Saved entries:
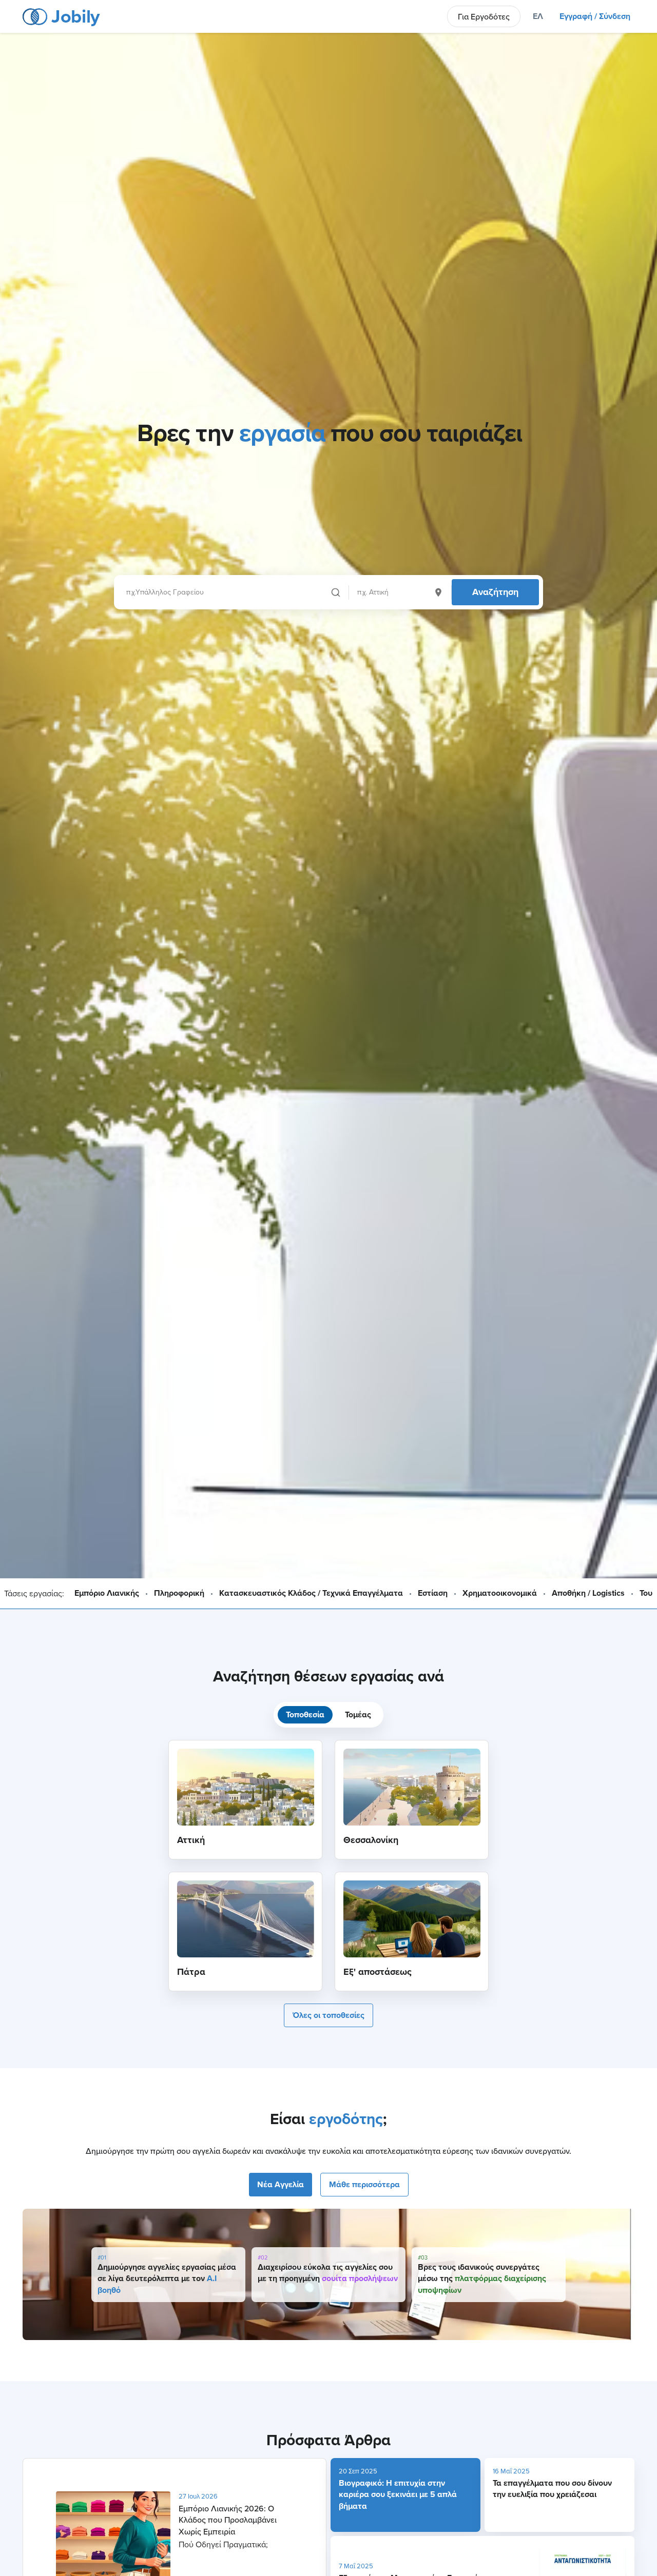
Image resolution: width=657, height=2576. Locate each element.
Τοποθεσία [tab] (305, 1714)
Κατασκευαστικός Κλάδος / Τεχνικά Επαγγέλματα (311, 1593)
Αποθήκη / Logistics (588, 1593)
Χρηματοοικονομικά (499, 1593)
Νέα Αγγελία (280, 2184)
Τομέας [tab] (358, 1714)
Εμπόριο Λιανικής (106, 1593)
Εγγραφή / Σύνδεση (594, 16)
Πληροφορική (179, 1593)
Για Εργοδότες (484, 16)
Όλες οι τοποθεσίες (328, 2015)
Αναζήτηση (495, 592)
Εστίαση (433, 1593)
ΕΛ (538, 16)
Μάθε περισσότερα (364, 2184)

Task statement: Pictures are to be excluded; the records themselves are to be reproduced exactly.

Exercise solution:
Image resolution: width=657, height=2576. Locate each element.
Τοποθεσία [tab] (305, 1714)
Κατασκευαστικός Κλάδος / Τεχνικά Επαγγέλματα (311, 1593)
Αποθήκη / Logistics (588, 1593)
Χρηματοοικονομικά (499, 1593)
Νέα Αγγελία (280, 2184)
Τομέας [tab] (358, 1714)
Εμπόριο Λιανικής (106, 1593)
Εγγραφή / Σύνδεση (594, 16)
Πληροφορική (179, 1593)
Για Εργοδότες (484, 16)
Όλες οι τοποθεσίες (328, 2015)
Αναζήτηση (495, 592)
Εστίαση (433, 1593)
ΕΛ (538, 16)
Μάθε περισσότερα (364, 2184)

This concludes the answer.